In the case of multiple samples, the creation can also be parallellized by using the
n_jobs
-parameter. This splits the list of structures into equally sized parts
and spaws a separate process to handle each part.
Examples
The following examples demonstrate usage of the descriptor. These examples are also available in dscribe/examples/sinematrix.py.
Interaction in a periodic crystal
The following code calculates the interaction value, as defined by the sine matrix, between two aluminum atoms in an FCC-lattice. The values are calculated in the xy-plane.
import numpy as np
from ase import Atoms
import matplotlib.pyplot as mpl
from mpl_toolkits.axes_grid1 import make_axes_locatable
# FCC aluminum crystal
system = bulk("Al", "fcc", cubic=False)
# Calculate the sine matrix entries for a 2D slice at z=0
sm = SineMatrix(
n_atoms_max=2,
permutation="none",
sparse=False
)
n = 100
d = 10
grid = np.zeros((n, n))
values = np.linspace(0, d, n)
for ix, x in enumerate(values):
for iy, y in enumerate(values):
i_atom = Atoms(["Al"], positions=[[x, y, 0]])

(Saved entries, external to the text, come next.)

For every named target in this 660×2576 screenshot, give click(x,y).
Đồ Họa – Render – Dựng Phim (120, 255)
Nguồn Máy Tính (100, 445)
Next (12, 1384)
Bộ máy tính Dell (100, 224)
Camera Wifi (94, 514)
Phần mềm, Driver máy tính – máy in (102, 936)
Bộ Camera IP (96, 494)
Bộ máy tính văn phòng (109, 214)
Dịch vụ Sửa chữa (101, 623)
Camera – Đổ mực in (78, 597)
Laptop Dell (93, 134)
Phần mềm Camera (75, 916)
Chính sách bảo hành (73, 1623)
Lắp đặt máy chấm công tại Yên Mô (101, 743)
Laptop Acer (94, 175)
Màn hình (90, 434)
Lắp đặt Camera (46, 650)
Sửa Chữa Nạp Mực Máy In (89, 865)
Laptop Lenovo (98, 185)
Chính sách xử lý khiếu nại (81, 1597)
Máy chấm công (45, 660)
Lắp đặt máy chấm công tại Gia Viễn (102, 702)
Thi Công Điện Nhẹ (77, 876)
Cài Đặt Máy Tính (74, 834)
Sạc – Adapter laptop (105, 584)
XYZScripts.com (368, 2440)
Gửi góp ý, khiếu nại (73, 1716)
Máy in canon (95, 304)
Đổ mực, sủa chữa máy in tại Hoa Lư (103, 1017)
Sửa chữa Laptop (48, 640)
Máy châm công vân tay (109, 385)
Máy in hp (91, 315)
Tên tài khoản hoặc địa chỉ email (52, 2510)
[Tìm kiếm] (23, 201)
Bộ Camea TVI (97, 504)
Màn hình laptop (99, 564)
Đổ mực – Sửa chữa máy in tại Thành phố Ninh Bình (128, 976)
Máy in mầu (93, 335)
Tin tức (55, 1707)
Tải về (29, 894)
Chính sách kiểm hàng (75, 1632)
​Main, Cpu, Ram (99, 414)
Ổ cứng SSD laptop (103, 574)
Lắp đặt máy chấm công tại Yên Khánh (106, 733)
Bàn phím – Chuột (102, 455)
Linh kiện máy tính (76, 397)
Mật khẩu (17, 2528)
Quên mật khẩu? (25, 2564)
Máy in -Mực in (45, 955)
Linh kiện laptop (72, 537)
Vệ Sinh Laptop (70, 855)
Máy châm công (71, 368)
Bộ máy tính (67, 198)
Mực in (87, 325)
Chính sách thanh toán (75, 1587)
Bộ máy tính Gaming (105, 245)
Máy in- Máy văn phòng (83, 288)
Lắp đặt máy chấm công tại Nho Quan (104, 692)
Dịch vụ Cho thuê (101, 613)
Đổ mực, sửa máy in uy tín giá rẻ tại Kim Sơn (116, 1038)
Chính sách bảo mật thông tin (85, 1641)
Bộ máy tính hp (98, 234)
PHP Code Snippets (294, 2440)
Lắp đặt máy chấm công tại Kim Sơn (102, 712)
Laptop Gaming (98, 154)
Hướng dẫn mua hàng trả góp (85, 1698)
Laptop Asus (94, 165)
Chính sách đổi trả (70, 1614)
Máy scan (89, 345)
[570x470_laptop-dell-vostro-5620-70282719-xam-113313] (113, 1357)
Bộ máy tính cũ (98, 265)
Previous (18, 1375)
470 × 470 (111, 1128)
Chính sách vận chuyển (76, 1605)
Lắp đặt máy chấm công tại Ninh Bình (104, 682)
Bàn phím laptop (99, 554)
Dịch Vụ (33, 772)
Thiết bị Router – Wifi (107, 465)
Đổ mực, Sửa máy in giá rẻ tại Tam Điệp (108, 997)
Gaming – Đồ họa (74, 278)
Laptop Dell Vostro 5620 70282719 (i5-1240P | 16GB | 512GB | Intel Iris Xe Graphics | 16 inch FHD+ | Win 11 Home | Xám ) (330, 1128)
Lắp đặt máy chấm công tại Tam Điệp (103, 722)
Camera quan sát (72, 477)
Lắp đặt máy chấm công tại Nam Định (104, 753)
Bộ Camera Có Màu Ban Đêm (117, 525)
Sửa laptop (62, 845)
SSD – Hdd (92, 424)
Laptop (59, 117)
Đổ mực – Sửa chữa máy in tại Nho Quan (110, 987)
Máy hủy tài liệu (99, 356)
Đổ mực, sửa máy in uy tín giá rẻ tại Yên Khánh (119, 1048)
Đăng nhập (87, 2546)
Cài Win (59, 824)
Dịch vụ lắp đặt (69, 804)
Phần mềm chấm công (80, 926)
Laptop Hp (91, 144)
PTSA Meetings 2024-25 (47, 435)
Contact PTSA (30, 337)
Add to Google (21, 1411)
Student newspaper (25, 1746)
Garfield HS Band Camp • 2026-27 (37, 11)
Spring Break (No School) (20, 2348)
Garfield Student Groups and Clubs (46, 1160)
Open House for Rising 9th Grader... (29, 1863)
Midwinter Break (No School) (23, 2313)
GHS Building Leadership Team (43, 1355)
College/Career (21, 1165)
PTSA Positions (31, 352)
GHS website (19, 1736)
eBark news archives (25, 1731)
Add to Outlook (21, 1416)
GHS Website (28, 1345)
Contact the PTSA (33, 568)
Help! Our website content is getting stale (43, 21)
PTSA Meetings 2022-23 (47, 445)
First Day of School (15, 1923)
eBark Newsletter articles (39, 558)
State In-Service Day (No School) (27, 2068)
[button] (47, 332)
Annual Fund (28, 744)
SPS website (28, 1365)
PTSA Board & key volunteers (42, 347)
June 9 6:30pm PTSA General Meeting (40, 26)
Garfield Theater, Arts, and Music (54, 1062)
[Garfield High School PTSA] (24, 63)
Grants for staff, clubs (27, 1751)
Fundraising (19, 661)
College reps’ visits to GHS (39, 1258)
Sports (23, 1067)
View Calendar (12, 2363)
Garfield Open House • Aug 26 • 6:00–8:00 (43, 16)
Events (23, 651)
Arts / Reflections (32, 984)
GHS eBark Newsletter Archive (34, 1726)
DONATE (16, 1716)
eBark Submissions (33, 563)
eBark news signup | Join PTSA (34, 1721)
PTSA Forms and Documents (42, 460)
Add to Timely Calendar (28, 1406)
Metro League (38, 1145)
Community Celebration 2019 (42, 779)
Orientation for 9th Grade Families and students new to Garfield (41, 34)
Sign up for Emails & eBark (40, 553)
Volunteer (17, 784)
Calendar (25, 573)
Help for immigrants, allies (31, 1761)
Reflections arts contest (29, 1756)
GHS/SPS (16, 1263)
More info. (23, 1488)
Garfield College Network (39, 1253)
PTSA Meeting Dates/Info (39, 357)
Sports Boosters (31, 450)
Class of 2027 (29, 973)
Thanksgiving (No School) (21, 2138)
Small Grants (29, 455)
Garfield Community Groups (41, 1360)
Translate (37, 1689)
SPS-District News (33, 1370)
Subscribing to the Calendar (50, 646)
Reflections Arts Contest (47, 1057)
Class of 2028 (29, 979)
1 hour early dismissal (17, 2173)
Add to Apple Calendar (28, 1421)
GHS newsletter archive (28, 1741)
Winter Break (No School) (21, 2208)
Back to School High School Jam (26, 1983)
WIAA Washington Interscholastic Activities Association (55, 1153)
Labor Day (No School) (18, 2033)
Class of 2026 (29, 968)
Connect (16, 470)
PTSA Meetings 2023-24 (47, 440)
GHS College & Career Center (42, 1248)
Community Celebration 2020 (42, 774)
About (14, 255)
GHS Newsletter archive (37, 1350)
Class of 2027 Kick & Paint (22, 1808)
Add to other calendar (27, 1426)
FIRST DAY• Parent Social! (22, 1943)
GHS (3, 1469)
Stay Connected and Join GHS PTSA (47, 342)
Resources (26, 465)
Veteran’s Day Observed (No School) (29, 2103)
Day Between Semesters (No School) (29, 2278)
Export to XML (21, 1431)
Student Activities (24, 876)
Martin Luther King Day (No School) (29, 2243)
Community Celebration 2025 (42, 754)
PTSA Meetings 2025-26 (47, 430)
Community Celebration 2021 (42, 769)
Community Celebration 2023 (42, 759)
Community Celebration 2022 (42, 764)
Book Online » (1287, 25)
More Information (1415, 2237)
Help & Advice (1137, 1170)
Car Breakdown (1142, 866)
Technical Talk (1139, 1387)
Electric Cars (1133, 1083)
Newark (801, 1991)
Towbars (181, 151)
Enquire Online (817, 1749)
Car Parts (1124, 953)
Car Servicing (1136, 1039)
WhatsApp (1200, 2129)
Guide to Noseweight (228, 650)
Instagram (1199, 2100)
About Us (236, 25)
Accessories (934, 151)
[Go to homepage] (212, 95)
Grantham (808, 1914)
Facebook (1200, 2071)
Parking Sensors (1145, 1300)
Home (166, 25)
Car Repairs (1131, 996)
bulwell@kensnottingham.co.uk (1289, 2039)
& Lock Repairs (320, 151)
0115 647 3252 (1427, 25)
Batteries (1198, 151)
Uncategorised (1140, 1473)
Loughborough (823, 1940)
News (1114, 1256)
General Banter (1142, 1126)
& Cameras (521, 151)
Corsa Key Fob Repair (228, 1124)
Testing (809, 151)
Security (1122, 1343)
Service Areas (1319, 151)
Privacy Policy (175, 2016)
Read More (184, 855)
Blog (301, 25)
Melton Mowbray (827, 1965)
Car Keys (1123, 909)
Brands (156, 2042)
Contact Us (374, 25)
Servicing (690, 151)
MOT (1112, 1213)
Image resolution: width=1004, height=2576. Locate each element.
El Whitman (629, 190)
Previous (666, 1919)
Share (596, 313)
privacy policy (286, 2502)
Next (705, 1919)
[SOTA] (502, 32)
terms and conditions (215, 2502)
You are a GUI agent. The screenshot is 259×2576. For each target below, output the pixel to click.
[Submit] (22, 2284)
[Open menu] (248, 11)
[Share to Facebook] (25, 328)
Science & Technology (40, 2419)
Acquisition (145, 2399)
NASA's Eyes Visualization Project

i_sys = system.copy()+i_atom
i_sm = sm.create(i_sys)
i_sm = sm.unflatten(i_sm)
i_sm = i_sm[0, 1]
grid[ix, iy] = i_sm
# Plot the resulting sine matrix values
maxval = 150
fig, ax = mpl.subplots(figsize=(6, 5))
np.clip(grid, a_min=None, a_max=maxval, out=grid)
c1 = ax.contourf(values, values, grid, levels=500)
ax.contour(values, values, grid, levels=5, colors="k", linewidths=0.5, alpha=0.5)
the_divider = make_axes_locatable(ax)
color_axis = the_divider.append_axes("right", size="5%", pad=0.2)
cbar = fig.colorbar(c1, cax=color_axis, ticks=[grid.min(), grid.max()])
ax.axis('equal')
ax.set_ylabel("y (Å)")
ax.set_xlabel("x (Å)")
mpl.tight_layout()
mpl.show()
This code will result in the following plot:
From the figure one can see that the sine matrix correctly encodes the periodicity of the lattice. Notice that the shape of the interaction is however not perfectly spherical.
Felix Faber, Alexander Lindmaa, O. Anatole von Lilienfeld, and Rickard Armiento. Crystal structure representations for machine learning models of formation energies. International Journal of Quantum Chemistry, 115(16):1094–1101, 8 2015. doi:10.1002/qua.24917.